The short and spectacle life of UAR, between 1958 and 1971, offers physical and conceptual depictions of UAR and/or its founder as ephemera to be collected. As the project "insists on the significance of the invisible, or, rather, the repression of the visible in the operation of spectacle", it also investigates the place and value of putting together such a collection. Among the photos of inter and national relations, slogans and propaganda newsreels, states' politics depicted on magazine covers, flashes of bold news headlines on oxidized newspapers, loads of works by admirable artists, writers, filmmakers and their opponents, gold-foil stamps, cigar bands and hand-made stereoview images, there is a children book titled "Baba Gamal" [Our father Gamal]. Published by Dar Al Maref in Cairo, and found in a bookshop in Amman, "Baba Gamal" is the best found so far that could explain UAR to children of the/all time.

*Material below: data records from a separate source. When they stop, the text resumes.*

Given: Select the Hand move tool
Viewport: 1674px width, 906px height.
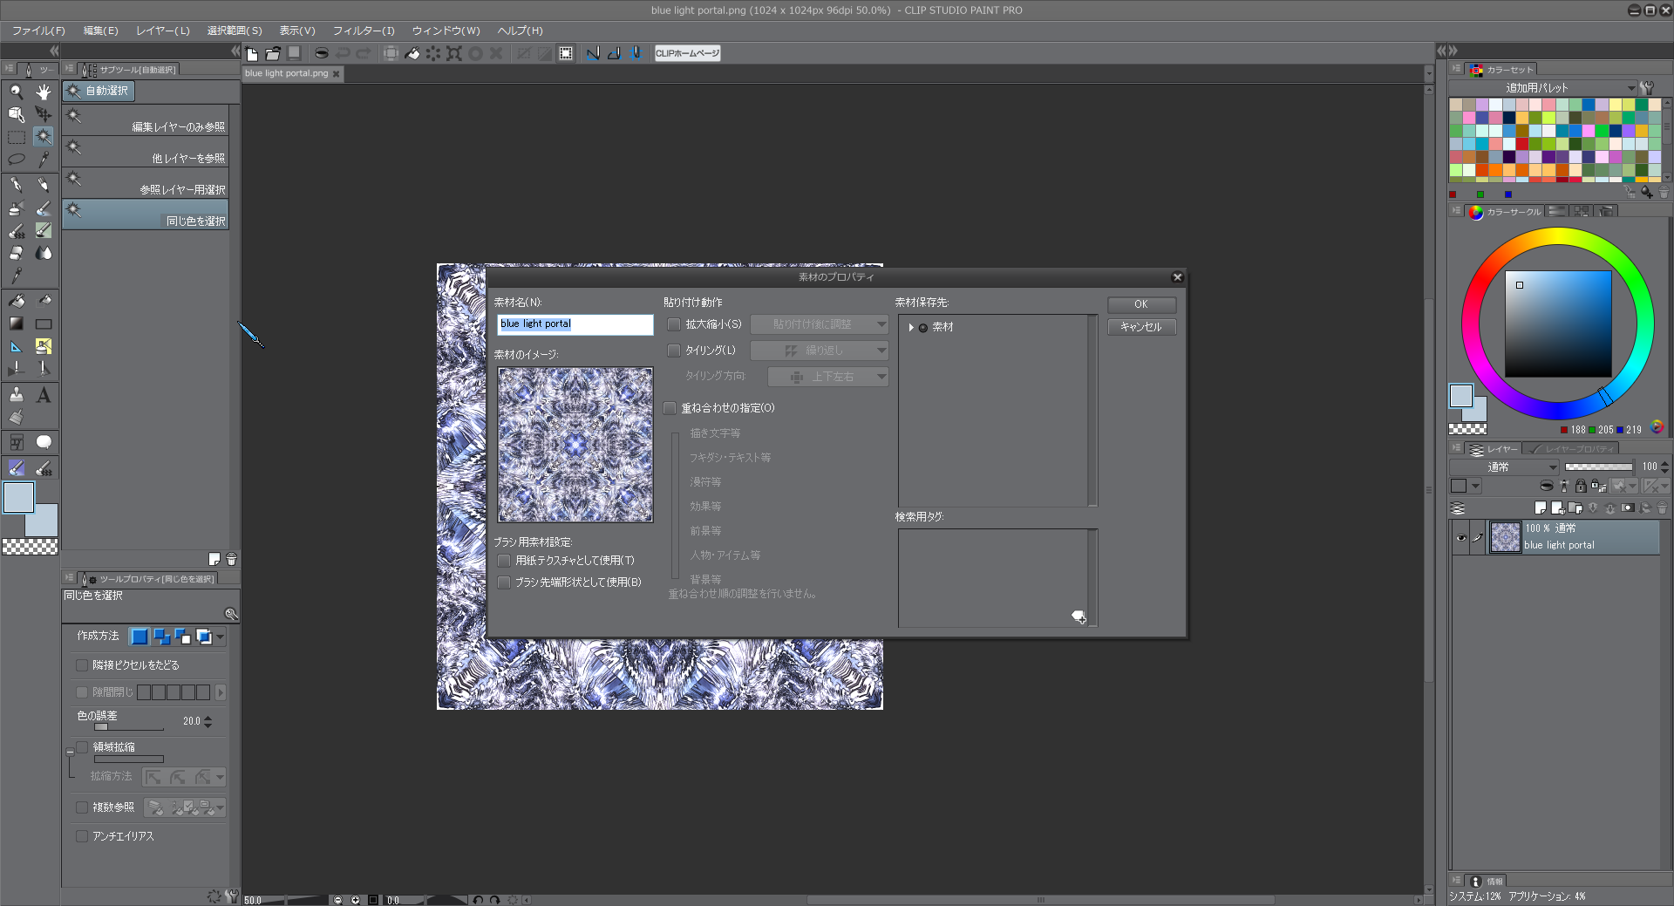Looking at the screenshot, I should 43,92.
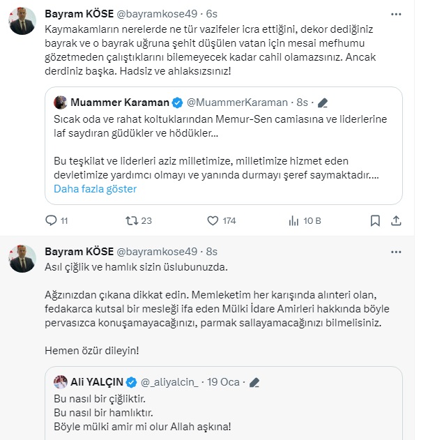The height and width of the screenshot is (440, 428).
Task: Click Muammer Karaman's verified badge
Action: [177, 103]
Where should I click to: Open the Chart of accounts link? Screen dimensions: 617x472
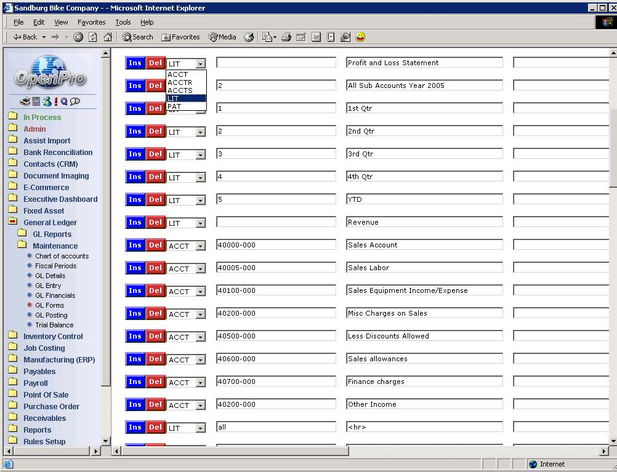(x=62, y=256)
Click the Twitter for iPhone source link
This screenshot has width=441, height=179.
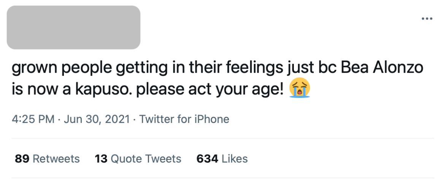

Presented is a reproduction of selected pages from this publication. Here, some words and all people have walked out from the scenes to make space for UAR products and images.
About the artist
Ala Younis is an artist and curator. Born in Kuwait, based in Amman, graduated as an Architect from University of Jordan, Amman, Jordan in 1997. Younis's artistic practice is engaged in the reinterpretation of inherited narratives, by way of research-based sociopolitical investigations deeply explored in concurrence with personal experience. Through art, film and publication projects, she unfolds the conditions under which collective historical and political collapses can become personal ones. Her work was shown in: Tea with Nefertiti, Mathaf and Institut du Monde Arabe (2012-13), ROUNDTABLE, 9th Gwangju Biennial (2012); The Ungovernables, New Museum Triennial, New York (2012); 12th Istanbul Biennial (2011); Home Works '5, Beirut (2010); The Jerusalem Show, Jerusalem (2009), and PhotoCairo 4, Contemporary Image Collective, Cairo (2008). In 2012 she was selected by ArtReview as one of the art world's 'Future Greats 2012', and her publication projects 'Needles to Rockets' (2009), and 'Tin Soldiers' (2012) are collaborative art publications that involved in its making individuals from different backgrounds.